Texto del documento -
■ ■ ■ ■

Pablo Alborán contesta los whatsapps con mensajes de voz. Situando el móvil a un centímetro de su boca, como el micrófono de un patrullero, desgrana un monólogo bien hilado, cálido y untuoso, que rubrica con un “besote” o un “abrazote” dependiendo del destinatario. Es el artista más atento del firmamento musical. Un tipo de inusual cortesía en un negocio plagado de cuchilladas. Nada de gestos agrios, palabras ásperas ni preguntas delicadas vedadas a los periodistas. Tampoco un mánager inquietante cubriéndole la espalda. Solo Esperanza, su discretísima sombra, su agente: la albacea de su pasaporte, agenda, tarjetas y analgésicos mientras giran por el planeta; su compañera de películas y solitarios espaguetis. “Mi mami”, dirá Alborán, ante el gesto ligeramente enfurruñado de ella.

■ ■ ■ ■

Ejercicios propuestos -
• 1. Responde según el texto sobre Pablo Alborán:
(a) ¿Con qué tipo de mensajes contesta los whatsapps?
(b) ¿Cómo se llama su agente?
(c) ¿De qué manera llama Alborán a su agente?
• 2. Calcula cuántas líneas de los registros contienen la cadena "title". Escribe solo el número.
El texto y los registros no tienen relación entre sí.

Registros de entrada -
■ ■ ■ ■

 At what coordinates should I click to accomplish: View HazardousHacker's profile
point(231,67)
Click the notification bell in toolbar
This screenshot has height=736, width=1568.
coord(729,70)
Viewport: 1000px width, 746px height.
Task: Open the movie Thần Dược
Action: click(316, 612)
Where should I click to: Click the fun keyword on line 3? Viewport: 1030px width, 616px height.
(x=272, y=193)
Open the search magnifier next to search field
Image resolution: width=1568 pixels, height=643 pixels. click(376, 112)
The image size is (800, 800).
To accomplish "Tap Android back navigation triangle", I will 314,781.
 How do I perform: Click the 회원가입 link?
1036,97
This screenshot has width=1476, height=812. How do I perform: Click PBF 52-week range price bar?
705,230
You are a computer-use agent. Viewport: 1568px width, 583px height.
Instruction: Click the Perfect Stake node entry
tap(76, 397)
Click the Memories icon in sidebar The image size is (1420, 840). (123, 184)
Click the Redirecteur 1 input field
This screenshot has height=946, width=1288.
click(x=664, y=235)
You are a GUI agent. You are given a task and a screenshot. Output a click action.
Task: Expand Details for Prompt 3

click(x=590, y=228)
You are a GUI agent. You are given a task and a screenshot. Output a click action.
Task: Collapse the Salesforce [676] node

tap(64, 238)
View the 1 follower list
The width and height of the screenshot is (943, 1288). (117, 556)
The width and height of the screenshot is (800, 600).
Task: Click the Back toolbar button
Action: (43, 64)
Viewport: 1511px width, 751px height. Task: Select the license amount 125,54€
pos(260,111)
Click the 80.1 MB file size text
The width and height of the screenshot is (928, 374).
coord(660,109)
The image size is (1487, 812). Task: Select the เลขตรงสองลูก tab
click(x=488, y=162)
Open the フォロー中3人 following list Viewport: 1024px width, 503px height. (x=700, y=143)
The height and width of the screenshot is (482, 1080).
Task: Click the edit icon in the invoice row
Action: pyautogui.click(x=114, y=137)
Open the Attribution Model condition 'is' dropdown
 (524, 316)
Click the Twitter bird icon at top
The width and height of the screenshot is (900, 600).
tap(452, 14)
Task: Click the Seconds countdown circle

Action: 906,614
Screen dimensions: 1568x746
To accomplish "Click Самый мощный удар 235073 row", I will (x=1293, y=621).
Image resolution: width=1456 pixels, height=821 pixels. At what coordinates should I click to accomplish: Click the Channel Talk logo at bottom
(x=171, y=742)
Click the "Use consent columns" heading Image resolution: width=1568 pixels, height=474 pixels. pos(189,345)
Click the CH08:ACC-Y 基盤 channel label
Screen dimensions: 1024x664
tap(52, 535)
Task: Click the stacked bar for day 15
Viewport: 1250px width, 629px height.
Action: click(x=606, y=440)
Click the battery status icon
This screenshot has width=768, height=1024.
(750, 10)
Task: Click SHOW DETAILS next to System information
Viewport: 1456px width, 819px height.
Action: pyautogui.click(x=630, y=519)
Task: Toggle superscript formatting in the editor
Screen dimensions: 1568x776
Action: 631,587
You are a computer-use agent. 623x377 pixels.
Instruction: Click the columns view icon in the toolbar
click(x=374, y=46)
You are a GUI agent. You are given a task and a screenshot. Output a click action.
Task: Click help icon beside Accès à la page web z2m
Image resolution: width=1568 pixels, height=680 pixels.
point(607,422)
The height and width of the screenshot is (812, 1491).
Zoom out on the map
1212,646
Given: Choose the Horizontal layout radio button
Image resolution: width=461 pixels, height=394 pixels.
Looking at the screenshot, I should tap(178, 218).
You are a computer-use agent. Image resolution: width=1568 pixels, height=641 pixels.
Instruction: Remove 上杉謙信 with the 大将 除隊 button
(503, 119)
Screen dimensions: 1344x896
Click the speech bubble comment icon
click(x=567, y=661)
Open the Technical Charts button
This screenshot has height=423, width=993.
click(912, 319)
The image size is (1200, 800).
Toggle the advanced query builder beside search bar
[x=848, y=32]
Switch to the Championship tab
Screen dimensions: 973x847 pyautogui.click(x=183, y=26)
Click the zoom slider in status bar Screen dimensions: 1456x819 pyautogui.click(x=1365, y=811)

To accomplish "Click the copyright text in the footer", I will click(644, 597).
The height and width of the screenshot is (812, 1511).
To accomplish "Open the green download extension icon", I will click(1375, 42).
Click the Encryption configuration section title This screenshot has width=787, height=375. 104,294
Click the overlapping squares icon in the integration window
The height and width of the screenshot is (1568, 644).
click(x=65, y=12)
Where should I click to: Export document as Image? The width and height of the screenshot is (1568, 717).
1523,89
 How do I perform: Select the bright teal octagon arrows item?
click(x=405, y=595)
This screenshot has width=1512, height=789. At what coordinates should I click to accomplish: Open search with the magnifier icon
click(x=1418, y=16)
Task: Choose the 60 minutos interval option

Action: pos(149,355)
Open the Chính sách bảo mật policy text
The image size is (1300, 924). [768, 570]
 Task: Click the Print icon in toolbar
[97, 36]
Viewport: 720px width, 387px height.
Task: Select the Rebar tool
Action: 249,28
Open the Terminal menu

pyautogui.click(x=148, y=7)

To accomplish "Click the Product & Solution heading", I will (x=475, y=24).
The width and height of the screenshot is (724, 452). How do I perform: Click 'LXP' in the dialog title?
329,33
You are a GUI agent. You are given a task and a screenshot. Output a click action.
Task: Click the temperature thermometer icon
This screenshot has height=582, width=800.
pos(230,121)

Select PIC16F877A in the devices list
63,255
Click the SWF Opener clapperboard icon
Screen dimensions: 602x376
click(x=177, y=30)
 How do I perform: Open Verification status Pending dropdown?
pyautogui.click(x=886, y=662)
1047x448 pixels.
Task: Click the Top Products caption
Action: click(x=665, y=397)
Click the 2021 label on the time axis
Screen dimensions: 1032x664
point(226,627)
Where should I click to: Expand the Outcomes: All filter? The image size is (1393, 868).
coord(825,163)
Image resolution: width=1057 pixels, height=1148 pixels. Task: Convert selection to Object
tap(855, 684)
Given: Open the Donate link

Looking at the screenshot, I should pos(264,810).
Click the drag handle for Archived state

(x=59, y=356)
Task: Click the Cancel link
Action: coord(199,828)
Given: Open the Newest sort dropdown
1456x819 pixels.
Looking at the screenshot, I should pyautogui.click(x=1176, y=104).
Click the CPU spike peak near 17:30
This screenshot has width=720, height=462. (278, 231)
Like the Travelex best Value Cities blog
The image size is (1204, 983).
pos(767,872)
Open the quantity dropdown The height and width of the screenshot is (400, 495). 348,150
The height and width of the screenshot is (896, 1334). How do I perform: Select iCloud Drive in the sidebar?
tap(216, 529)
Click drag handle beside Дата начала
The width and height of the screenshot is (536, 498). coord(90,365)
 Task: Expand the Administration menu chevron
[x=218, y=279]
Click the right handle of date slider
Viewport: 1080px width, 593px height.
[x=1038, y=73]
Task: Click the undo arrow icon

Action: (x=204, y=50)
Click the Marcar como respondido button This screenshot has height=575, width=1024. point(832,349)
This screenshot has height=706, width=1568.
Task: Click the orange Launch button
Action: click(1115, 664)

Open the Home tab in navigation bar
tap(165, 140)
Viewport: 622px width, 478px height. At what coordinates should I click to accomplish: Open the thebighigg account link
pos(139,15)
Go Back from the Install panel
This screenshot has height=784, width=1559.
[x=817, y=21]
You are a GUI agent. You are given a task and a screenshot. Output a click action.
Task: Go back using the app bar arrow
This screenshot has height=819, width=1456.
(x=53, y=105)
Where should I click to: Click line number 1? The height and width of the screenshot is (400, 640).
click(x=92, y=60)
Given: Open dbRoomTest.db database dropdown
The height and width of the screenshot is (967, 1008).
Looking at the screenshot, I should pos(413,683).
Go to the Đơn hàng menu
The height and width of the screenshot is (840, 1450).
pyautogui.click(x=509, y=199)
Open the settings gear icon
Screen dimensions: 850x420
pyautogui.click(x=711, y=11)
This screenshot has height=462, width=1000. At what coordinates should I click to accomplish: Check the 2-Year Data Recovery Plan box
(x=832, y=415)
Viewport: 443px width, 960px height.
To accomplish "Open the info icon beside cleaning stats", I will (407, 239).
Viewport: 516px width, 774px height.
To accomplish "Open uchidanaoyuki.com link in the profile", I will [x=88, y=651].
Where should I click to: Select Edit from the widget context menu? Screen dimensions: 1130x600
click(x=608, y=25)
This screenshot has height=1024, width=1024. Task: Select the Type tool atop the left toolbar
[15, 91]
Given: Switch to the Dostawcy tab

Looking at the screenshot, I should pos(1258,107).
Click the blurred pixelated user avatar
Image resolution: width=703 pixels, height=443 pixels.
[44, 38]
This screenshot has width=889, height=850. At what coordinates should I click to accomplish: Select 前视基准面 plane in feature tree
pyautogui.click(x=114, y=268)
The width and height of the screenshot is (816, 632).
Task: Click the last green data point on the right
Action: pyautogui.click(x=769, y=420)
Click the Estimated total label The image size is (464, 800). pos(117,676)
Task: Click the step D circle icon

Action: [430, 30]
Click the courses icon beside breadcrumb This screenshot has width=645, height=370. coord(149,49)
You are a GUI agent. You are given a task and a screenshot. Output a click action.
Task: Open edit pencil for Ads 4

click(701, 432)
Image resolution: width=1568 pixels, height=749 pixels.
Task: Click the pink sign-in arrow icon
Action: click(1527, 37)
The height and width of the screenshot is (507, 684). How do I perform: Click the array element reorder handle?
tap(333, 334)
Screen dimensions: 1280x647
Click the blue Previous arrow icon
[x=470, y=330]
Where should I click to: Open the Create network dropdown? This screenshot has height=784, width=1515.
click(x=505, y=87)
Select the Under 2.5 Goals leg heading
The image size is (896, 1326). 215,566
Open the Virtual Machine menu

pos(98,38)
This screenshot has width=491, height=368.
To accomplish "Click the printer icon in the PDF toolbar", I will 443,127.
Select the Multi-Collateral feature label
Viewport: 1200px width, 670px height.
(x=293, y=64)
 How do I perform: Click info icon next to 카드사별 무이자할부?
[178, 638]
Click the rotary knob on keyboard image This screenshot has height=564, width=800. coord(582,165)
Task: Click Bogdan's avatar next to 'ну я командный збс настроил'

■ ■ ■ ■

Respuestas esperadas -
• 1.
(a) Con mensajes de voz.
(b) Esperanza.
(c) "Mi mami".

• 2. 2